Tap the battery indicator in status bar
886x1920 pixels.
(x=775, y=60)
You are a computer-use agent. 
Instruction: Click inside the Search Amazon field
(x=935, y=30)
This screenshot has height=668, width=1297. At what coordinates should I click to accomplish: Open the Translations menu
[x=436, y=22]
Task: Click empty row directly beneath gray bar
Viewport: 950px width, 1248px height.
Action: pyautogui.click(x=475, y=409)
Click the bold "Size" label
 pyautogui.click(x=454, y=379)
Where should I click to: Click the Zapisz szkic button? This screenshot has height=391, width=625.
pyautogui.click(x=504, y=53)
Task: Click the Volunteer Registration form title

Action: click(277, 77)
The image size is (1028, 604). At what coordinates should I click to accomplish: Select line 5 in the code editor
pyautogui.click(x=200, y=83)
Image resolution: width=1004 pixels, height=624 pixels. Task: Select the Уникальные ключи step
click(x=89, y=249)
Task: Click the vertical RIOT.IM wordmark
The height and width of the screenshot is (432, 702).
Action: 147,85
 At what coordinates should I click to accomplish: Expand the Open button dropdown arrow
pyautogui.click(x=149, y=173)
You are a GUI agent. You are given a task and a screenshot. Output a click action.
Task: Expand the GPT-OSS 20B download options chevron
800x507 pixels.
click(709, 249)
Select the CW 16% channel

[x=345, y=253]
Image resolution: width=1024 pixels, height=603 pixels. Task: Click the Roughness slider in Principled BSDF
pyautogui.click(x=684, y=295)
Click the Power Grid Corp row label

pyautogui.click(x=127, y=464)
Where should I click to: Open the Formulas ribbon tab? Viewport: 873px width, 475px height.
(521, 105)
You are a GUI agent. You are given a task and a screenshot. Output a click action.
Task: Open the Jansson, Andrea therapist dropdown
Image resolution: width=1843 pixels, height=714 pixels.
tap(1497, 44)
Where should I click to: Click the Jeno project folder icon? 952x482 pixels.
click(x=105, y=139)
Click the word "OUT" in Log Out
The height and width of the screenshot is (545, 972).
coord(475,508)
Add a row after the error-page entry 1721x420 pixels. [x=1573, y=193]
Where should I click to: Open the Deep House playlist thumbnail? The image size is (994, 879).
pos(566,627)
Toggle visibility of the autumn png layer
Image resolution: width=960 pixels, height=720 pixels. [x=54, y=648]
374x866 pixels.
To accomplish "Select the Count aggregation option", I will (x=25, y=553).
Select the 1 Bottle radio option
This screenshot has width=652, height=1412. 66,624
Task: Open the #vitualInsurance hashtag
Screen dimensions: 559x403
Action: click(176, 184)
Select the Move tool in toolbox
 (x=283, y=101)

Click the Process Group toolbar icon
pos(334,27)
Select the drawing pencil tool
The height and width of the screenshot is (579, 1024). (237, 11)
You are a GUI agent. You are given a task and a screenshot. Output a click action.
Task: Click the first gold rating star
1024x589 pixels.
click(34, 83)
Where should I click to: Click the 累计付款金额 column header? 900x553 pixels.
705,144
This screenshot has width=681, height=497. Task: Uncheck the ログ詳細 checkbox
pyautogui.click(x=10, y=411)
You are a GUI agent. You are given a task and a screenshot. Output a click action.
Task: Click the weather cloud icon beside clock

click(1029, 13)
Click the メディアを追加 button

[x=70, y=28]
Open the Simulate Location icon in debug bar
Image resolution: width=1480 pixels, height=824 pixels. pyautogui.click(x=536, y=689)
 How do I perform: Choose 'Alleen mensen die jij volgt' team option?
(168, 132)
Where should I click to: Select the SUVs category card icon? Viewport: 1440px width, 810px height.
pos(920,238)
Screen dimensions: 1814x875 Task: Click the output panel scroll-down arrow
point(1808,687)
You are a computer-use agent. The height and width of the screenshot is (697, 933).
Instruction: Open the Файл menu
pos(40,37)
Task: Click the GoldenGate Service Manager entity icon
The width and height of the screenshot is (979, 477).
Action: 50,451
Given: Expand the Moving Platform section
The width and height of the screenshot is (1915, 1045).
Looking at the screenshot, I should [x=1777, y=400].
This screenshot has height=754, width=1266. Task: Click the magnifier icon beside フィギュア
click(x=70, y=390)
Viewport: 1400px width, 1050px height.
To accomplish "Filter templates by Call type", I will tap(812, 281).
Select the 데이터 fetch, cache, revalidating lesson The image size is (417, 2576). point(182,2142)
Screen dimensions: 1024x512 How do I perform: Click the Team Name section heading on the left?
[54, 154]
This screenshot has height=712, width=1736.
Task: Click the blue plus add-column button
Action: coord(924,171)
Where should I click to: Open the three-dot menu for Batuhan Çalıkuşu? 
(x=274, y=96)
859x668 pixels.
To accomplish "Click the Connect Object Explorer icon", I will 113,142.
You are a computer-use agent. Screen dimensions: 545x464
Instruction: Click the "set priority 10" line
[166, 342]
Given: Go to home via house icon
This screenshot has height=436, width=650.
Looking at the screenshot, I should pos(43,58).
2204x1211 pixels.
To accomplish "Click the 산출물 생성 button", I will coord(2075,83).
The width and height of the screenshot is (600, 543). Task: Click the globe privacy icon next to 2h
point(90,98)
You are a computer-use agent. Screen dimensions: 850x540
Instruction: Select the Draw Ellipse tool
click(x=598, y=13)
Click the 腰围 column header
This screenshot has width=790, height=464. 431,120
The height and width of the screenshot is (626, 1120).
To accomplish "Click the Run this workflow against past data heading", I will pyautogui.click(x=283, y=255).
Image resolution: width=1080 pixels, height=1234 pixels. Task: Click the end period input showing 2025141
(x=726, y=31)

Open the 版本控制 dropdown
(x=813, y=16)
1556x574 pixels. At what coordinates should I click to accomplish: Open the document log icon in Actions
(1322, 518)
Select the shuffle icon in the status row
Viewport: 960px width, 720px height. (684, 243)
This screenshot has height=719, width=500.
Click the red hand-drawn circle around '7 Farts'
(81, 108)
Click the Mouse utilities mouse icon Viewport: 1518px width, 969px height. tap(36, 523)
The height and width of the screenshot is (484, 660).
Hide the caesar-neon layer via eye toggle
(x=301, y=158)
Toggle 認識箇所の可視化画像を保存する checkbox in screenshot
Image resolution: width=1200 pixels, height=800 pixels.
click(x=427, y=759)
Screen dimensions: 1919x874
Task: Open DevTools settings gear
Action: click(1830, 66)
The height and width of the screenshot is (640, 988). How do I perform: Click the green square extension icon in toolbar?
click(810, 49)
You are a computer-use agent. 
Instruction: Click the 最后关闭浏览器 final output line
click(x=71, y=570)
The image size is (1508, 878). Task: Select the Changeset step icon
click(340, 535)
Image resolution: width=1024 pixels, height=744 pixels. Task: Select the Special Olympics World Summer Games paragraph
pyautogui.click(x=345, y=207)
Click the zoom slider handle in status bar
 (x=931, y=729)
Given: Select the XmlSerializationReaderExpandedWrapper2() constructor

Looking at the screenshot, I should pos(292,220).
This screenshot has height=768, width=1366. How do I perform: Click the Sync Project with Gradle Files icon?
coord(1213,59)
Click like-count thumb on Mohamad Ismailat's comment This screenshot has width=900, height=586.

* * * *

### [THE PROBLEM]
Starting with the line that contains "Click the Mouse", return each line through the last one of the data above, exactly as written and nothing more.

### [EXERCISE RESPONSE]
Click the Mouse utilities mouse icon Viewport: 1518px width, 969px height. tap(36, 523)
The height and width of the screenshot is (484, 660).
Hide the caesar-neon layer via eye toggle
(x=301, y=158)
Toggle 認識箇所の可視化画像を保存する checkbox in screenshot
Image resolution: width=1200 pixels, height=800 pixels.
click(x=427, y=759)
Screen dimensions: 1919x874
Task: Open DevTools settings gear
Action: click(1830, 66)
The height and width of the screenshot is (640, 988). How do I perform: Click the green square extension icon in toolbar?
click(810, 49)
You are a computer-use agent. 
Instruction: Click the 最后关闭浏览器 final output line
click(x=71, y=570)
The image size is (1508, 878). Task: Select the Changeset step icon
click(340, 535)
Image resolution: width=1024 pixels, height=744 pixels. Task: Select the Special Olympics World Summer Games paragraph
pyautogui.click(x=345, y=207)
Click the zoom slider handle in status bar
 (x=931, y=729)
Given: Select the XmlSerializationReaderExpandedWrapper2() constructor

Looking at the screenshot, I should pos(292,220).
This screenshot has height=768, width=1366. How do I perform: Click the Sync Project with Gradle Files icon?
coord(1213,59)
Click like-count thumb on Mohamad Ismailat's comment This screenshot has width=900, height=586.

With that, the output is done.